REQUIRED ACTION - Find the line containing "Viewport: 1024px width, 572px height.", then print it and each line after it through the end of the listing exactly, with no pictures.

THE DATA -
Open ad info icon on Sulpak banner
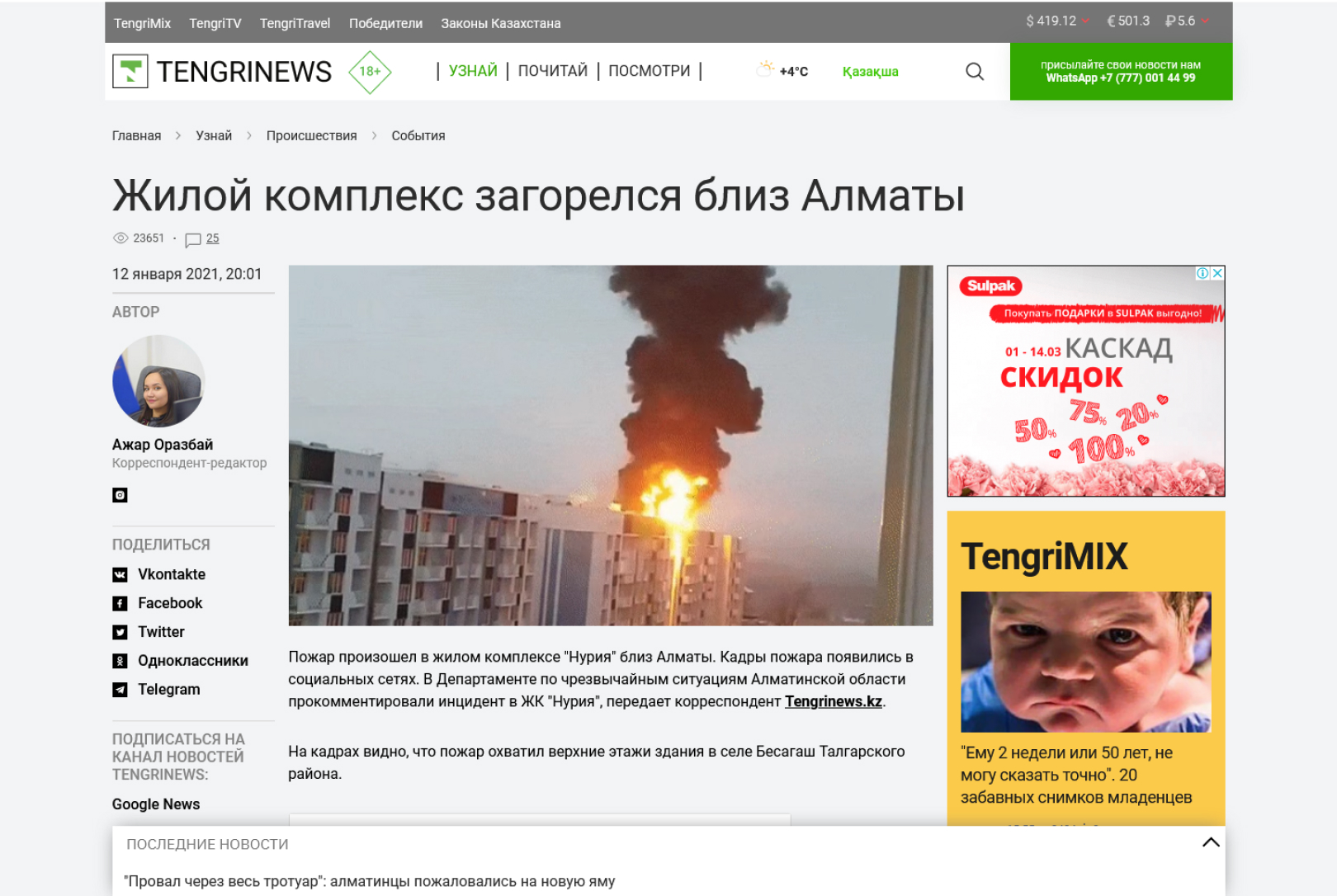Viewport: 1337px width, 896px height. pyautogui.click(x=1202, y=273)
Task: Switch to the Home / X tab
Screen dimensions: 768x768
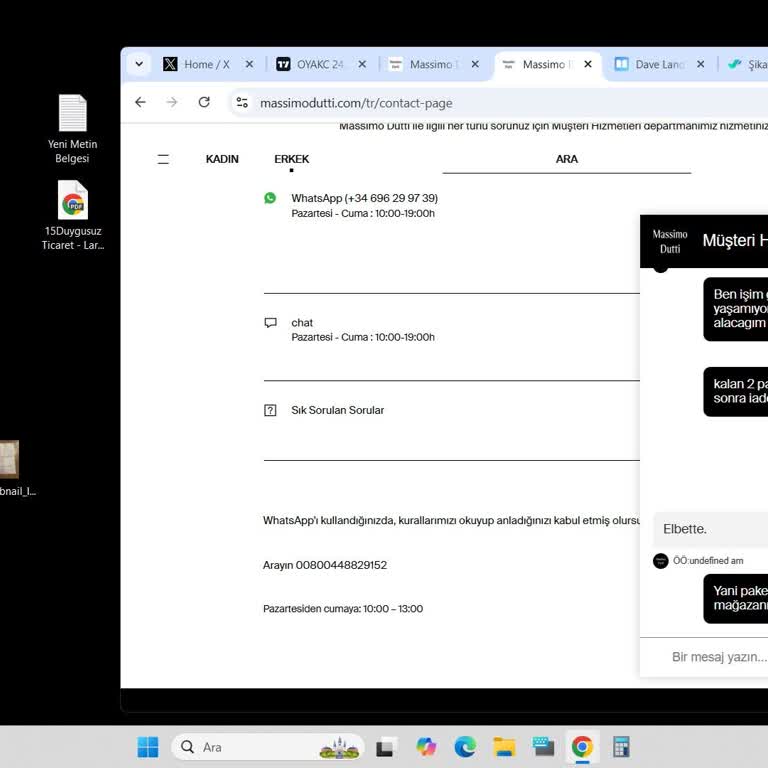Action: point(206,64)
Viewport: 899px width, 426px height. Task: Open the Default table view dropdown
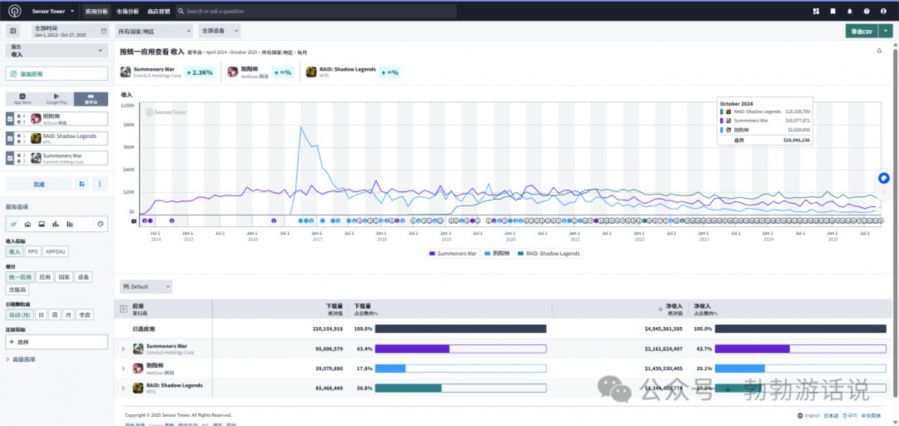coord(145,286)
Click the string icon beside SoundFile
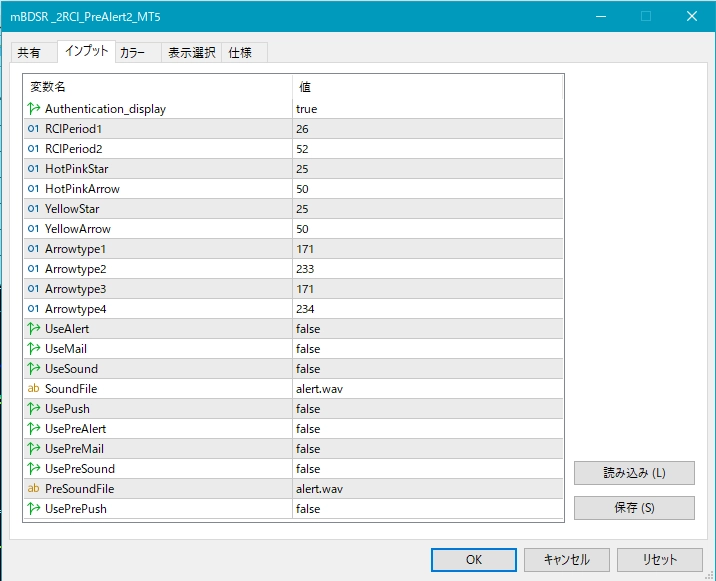The image size is (716, 581). (34, 389)
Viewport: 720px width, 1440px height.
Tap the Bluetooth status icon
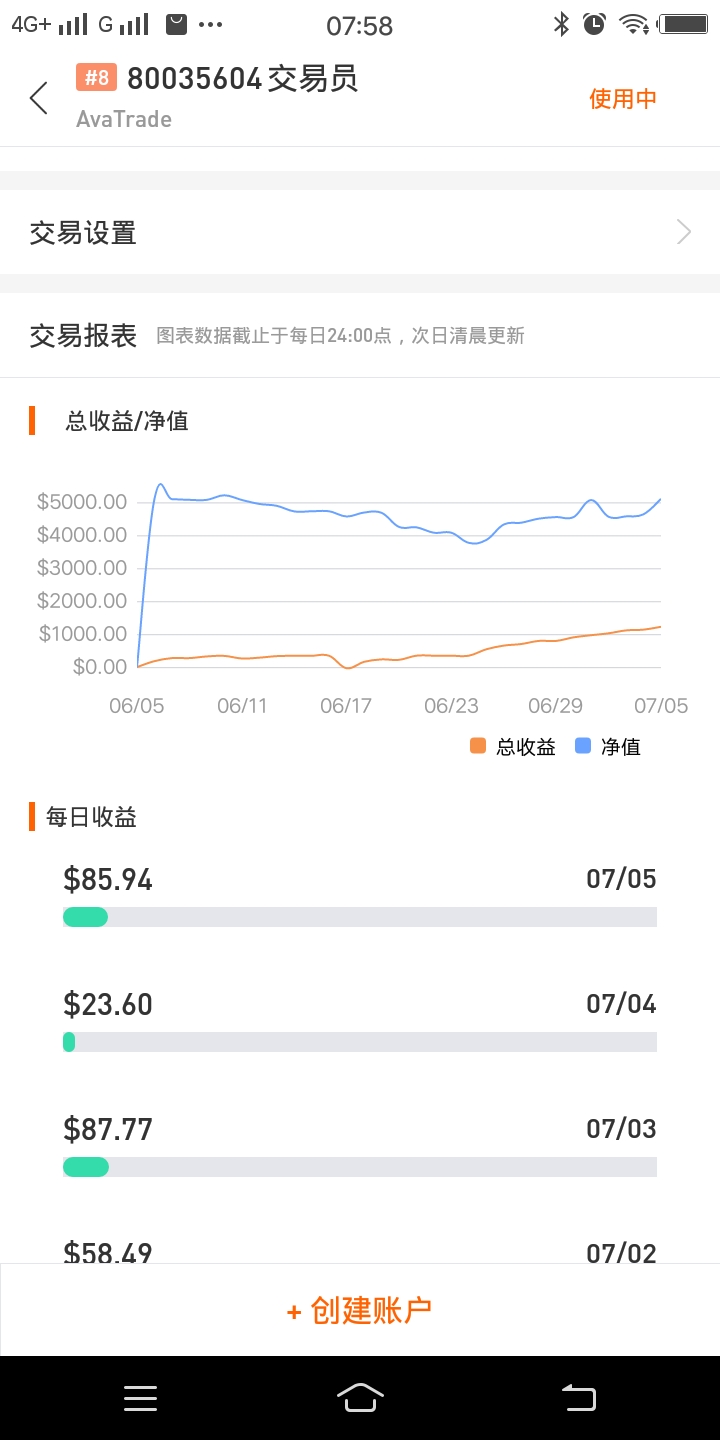pos(561,24)
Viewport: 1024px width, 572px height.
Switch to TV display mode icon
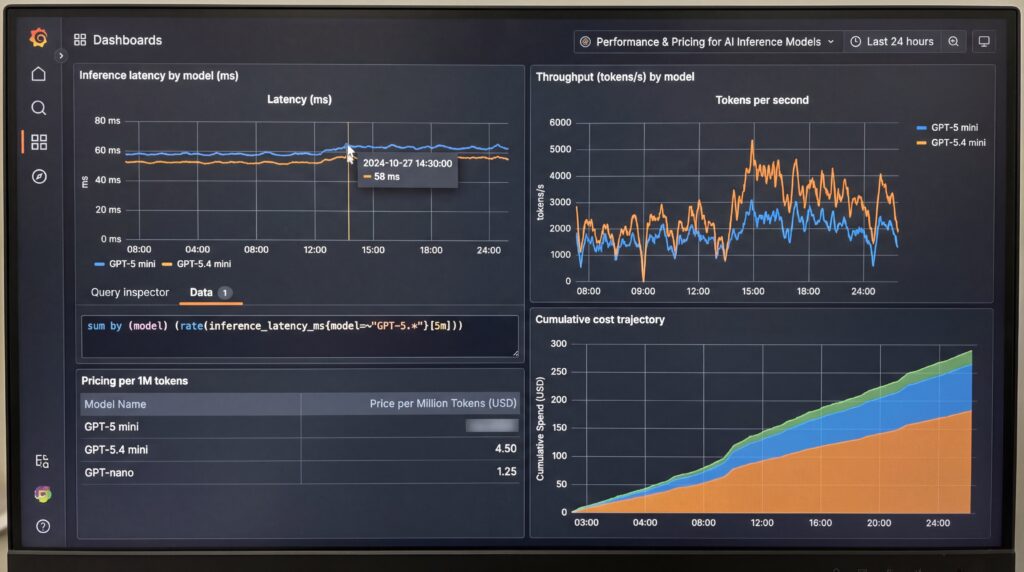984,42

WORKED SOLUTION -
Viewport: 1024px width, 572px height.
Switch to TV display mode icon
984,42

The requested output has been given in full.